— START Data shown —
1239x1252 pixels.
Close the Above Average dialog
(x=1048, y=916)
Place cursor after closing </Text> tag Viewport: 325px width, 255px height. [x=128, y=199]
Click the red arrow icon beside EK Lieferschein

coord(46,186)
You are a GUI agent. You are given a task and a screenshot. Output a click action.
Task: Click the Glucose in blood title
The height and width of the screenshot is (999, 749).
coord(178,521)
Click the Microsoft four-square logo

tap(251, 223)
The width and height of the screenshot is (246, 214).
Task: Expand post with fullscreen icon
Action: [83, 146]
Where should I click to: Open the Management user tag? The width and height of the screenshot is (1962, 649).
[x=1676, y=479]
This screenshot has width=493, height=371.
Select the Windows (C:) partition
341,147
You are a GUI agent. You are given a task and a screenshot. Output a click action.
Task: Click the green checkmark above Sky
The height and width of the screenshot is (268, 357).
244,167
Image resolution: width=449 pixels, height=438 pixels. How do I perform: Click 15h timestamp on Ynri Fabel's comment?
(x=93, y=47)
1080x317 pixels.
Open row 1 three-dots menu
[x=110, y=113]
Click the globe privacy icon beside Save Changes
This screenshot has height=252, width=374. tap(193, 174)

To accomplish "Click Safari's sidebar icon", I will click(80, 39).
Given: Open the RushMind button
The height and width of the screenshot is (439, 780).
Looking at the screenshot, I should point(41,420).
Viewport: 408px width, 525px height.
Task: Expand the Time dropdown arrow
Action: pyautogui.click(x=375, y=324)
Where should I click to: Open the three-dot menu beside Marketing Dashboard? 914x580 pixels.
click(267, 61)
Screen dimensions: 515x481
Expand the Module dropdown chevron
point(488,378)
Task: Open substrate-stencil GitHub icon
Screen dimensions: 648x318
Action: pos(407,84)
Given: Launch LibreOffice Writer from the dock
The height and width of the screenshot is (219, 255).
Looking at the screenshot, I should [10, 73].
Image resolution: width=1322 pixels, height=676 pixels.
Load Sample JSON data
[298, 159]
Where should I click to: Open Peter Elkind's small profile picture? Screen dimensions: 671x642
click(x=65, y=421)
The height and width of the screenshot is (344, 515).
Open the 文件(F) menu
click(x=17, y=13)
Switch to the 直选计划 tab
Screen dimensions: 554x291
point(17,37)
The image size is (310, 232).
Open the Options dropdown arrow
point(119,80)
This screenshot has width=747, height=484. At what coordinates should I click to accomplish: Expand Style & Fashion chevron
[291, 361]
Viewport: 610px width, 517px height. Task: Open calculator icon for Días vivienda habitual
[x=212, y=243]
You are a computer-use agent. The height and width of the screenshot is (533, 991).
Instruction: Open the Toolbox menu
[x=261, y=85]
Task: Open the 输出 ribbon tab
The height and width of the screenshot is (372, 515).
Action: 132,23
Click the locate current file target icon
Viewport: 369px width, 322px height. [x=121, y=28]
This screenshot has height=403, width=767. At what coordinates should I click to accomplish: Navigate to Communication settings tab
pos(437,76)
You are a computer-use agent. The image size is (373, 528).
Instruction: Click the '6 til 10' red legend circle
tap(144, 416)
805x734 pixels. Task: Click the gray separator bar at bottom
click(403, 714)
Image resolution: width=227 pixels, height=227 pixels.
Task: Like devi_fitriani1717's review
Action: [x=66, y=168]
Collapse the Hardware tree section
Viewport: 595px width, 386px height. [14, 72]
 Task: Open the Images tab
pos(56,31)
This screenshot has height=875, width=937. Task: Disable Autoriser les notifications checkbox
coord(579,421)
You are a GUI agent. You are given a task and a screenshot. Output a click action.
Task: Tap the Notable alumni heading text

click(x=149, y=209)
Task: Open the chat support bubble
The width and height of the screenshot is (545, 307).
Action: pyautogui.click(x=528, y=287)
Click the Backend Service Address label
— END Data shown —
Given problem =>
Copy out each item above word for word, from the first to the last.

Exercise response =>
1239x1252 pixels.
Close the Above Average dialog
(x=1048, y=916)
Place cursor after closing </Text> tag Viewport: 325px width, 255px height. [x=128, y=199]
Click the red arrow icon beside EK Lieferschein

coord(46,186)
You are a GUI agent. You are given a task and a screenshot. Output a click action.
Task: Click the Glucose in blood title
The height and width of the screenshot is (999, 749).
coord(178,521)
Click the Microsoft four-square logo

tap(251, 223)
The width and height of the screenshot is (246, 214).
Task: Expand post with fullscreen icon
Action: [83, 146]
Where should I click to: Open the Management user tag? The width and height of the screenshot is (1962, 649).
[x=1676, y=479]
This screenshot has width=493, height=371.
Select the Windows (C:) partition
341,147
You are a GUI agent. You are given a task and a screenshot. Output a click action.
Task: Click the green checkmark above Sky
The height and width of the screenshot is (268, 357).
244,167
Image resolution: width=449 pixels, height=438 pixels. How do I perform: Click 15h timestamp on Ynri Fabel's comment?
(x=93, y=47)
1080x317 pixels.
Open row 1 three-dots menu
[x=110, y=113]
Click the globe privacy icon beside Save Changes
This screenshot has height=252, width=374. tap(193, 174)

To accomplish "Click Safari's sidebar icon", I will click(80, 39).
Given: Open the RushMind button
The height and width of the screenshot is (439, 780).
Looking at the screenshot, I should point(41,420).
Viewport: 408px width, 525px height.
Task: Expand the Time dropdown arrow
Action: pyautogui.click(x=375, y=324)
Where should I click to: Open the three-dot menu beside Marketing Dashboard? 914x580 pixels.
click(267, 61)
Screen dimensions: 515x481
Expand the Module dropdown chevron
point(488,378)
Task: Open substrate-stencil GitHub icon
Screen dimensions: 648x318
Action: pos(407,84)
Given: Launch LibreOffice Writer from the dock
The height and width of the screenshot is (219, 255).
Looking at the screenshot, I should [10, 73].
Image resolution: width=1322 pixels, height=676 pixels.
Load Sample JSON data
[298, 159]
Where should I click to: Open Peter Elkind's small profile picture? Screen dimensions: 671x642
click(x=65, y=421)
The height and width of the screenshot is (344, 515).
Open the 文件(F) menu
click(x=17, y=13)
Switch to the 直选计划 tab
Screen dimensions: 554x291
point(17,37)
The image size is (310, 232).
Open the Options dropdown arrow
point(119,80)
This screenshot has width=747, height=484. At what coordinates should I click to accomplish: Expand Style & Fashion chevron
[291, 361]
Viewport: 610px width, 517px height. Task: Open calculator icon for Días vivienda habitual
[x=212, y=243]
You are a computer-use agent. The height and width of the screenshot is (533, 991).
Instruction: Open the Toolbox menu
[x=261, y=85]
Task: Open the 输出 ribbon tab
The height and width of the screenshot is (372, 515).
Action: 132,23
Click the locate current file target icon
Viewport: 369px width, 322px height. [x=121, y=28]
This screenshot has height=403, width=767. At what coordinates should I click to accomplish: Navigate to Communication settings tab
pos(437,76)
You are a computer-use agent. The image size is (373, 528).
Instruction: Click the '6 til 10' red legend circle
tap(144, 416)
805x734 pixels. Task: Click the gray separator bar at bottom
click(403, 714)
Image resolution: width=227 pixels, height=227 pixels.
Task: Like devi_fitriani1717's review
Action: [x=66, y=168]
Collapse the Hardware tree section
Viewport: 595px width, 386px height. [14, 72]
 Task: Open the Images tab
pos(56,31)
This screenshot has height=875, width=937. Task: Disable Autoriser les notifications checkbox
coord(579,421)
You are a GUI agent. You are given a task and a screenshot. Output a click action.
Task: Tap the Notable alumni heading text

click(x=149, y=209)
Task: Open the chat support bubble
The width and height of the screenshot is (545, 307).
Action: pyautogui.click(x=528, y=287)
Click the Backend Service Address label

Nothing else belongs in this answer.